(Stored data entries)
· · · ·
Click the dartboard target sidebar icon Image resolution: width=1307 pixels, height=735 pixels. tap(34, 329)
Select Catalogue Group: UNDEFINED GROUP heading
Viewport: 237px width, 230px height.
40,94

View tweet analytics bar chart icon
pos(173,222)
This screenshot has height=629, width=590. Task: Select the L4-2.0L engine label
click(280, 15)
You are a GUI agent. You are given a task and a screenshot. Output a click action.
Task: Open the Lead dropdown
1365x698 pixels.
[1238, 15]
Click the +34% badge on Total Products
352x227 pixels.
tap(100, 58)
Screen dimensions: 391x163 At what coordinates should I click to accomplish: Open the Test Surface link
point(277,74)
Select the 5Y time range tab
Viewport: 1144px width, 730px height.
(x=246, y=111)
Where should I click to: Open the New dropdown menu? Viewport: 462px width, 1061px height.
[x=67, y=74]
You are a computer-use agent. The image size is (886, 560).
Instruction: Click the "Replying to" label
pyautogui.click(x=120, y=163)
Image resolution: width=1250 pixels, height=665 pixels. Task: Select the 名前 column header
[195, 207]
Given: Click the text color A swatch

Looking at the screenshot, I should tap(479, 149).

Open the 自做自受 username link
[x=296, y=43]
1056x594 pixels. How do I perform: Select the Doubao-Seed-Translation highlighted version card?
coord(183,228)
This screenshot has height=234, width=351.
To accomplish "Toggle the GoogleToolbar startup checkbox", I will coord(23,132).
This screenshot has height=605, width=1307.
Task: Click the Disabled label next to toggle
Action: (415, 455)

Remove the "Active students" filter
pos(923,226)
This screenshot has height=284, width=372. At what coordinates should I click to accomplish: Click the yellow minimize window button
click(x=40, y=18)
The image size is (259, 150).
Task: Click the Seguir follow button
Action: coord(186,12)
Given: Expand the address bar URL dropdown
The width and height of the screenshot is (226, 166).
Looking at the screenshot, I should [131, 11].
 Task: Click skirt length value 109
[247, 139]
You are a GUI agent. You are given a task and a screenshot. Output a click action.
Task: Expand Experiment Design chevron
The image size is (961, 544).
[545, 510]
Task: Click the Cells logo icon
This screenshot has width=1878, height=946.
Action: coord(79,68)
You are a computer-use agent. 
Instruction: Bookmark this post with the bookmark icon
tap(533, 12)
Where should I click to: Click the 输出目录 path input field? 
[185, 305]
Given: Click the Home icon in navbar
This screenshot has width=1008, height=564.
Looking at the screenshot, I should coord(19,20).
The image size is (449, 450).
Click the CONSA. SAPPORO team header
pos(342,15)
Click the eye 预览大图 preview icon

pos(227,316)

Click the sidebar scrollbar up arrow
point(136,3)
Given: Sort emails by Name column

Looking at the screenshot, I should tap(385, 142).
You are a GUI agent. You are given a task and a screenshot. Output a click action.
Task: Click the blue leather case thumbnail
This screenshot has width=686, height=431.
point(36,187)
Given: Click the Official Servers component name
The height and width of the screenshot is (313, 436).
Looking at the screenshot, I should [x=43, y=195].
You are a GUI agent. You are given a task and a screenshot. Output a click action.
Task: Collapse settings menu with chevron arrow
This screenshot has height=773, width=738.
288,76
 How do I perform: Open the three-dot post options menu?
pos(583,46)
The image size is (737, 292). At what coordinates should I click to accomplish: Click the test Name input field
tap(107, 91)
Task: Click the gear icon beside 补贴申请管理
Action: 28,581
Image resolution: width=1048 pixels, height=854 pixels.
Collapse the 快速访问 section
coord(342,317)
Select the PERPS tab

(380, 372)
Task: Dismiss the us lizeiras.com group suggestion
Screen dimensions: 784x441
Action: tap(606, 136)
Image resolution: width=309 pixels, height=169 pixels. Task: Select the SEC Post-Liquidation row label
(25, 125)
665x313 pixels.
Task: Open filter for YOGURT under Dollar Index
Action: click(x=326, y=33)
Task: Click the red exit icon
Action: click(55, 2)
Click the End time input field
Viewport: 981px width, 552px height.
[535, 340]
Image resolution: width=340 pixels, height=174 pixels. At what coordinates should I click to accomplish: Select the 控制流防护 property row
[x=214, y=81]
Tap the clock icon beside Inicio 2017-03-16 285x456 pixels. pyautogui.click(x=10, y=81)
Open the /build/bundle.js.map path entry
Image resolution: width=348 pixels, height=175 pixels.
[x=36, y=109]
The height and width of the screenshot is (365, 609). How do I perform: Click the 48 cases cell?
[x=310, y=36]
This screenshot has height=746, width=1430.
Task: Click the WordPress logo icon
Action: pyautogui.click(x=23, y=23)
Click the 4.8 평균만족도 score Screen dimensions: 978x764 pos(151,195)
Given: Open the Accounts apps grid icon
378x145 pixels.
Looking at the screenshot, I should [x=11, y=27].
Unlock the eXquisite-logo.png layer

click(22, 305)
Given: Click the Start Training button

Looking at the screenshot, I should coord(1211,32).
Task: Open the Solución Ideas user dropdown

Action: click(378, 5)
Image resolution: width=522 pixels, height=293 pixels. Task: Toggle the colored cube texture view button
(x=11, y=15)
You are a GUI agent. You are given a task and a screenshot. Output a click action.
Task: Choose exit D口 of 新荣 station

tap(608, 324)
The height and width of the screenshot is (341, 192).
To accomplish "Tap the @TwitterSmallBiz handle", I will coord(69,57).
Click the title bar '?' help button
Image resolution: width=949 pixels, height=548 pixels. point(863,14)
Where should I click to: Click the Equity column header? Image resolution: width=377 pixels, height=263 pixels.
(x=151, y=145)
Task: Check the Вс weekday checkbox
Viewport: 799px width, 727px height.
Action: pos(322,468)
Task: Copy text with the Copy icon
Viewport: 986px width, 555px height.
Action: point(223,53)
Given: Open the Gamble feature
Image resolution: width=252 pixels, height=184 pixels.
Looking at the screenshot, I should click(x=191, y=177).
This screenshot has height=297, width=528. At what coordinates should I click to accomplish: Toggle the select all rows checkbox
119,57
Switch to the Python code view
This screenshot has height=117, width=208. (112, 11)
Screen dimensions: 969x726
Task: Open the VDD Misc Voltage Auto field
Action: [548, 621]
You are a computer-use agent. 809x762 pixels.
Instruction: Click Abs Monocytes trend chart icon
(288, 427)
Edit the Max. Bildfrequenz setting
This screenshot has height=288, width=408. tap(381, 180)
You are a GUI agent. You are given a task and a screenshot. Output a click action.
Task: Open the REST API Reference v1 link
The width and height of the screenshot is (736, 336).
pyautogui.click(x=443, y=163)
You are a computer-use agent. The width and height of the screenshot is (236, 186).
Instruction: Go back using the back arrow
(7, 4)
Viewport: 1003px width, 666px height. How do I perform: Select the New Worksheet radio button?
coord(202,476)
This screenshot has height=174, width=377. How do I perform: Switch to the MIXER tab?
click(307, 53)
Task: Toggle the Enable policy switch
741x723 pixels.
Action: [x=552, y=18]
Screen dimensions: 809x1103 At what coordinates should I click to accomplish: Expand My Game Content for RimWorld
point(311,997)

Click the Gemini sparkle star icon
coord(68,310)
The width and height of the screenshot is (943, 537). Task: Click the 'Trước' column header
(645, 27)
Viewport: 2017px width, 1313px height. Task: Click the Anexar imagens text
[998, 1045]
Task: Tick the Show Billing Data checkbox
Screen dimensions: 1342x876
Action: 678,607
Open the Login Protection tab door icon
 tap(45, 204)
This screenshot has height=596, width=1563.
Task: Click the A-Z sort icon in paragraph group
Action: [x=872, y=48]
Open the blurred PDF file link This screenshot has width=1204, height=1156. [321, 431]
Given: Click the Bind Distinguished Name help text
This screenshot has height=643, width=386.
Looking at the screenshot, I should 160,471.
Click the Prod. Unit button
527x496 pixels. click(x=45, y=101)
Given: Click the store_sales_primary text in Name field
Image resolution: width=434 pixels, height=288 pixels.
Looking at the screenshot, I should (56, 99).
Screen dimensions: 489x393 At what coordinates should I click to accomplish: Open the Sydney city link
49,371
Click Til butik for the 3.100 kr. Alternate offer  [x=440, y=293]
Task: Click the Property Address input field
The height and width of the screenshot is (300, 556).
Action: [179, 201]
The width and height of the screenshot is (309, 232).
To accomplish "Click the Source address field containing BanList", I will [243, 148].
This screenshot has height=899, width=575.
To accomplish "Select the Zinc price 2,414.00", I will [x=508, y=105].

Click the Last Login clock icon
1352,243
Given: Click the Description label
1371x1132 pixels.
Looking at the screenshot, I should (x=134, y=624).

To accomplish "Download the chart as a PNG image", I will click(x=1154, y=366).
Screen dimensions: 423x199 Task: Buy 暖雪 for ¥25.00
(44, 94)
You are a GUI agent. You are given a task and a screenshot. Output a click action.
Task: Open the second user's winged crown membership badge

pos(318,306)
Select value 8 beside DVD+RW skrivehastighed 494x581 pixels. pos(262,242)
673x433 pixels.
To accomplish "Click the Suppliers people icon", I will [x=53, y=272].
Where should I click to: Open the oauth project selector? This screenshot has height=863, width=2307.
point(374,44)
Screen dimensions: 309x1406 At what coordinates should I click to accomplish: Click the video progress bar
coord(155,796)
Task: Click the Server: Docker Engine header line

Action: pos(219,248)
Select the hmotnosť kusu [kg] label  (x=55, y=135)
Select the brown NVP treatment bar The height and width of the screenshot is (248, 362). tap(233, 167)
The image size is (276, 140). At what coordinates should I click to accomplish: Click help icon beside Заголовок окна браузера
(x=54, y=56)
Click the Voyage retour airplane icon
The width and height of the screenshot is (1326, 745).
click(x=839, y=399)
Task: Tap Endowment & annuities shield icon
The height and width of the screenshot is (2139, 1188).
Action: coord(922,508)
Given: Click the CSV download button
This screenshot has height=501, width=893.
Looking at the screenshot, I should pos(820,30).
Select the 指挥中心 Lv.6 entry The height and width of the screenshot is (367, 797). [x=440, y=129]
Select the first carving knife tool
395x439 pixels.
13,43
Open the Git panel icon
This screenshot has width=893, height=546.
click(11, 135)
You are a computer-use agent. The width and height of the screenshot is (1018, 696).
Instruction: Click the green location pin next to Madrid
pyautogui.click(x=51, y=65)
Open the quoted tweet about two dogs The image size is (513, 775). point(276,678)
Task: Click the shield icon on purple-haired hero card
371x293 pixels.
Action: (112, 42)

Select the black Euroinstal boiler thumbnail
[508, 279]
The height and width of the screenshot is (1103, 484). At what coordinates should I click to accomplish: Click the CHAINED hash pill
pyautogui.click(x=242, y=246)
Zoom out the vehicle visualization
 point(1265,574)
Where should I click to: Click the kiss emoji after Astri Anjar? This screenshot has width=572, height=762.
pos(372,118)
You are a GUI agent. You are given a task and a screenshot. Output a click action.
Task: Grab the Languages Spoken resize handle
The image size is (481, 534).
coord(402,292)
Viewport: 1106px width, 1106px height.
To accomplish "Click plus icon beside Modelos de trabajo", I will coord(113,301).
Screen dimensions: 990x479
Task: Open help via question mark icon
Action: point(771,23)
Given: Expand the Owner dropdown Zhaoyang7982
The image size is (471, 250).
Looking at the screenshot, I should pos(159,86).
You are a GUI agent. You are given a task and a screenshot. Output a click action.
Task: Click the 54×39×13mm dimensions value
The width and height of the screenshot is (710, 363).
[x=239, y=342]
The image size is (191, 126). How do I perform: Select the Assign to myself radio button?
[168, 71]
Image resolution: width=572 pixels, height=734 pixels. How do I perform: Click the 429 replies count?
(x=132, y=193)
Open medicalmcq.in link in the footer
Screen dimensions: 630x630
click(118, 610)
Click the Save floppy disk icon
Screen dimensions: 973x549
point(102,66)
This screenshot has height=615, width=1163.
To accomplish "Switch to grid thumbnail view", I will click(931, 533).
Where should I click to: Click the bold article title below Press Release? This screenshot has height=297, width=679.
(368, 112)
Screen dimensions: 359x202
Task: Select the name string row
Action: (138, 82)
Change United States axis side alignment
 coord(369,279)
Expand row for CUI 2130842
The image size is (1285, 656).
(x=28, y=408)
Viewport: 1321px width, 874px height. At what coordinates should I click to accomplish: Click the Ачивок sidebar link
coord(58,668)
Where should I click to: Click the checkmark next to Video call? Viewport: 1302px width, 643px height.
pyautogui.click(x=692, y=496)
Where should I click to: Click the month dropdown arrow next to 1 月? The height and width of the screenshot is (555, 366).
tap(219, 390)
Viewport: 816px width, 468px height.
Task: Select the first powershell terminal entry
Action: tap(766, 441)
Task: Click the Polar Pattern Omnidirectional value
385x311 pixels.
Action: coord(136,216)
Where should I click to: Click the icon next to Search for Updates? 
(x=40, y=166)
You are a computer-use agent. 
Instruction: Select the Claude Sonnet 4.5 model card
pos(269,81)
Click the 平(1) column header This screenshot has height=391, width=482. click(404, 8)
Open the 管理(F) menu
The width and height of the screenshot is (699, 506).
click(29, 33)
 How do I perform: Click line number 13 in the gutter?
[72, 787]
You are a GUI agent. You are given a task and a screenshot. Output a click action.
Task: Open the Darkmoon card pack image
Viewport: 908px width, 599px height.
· · · ·
* [Exercise goal]: Whenever the string "shield" turns up in a line above, copy that line out.

* [Completed task]:
Task: Tap Endowment & annuities shield icon
Task: Click the shield icon on purple-haired hero card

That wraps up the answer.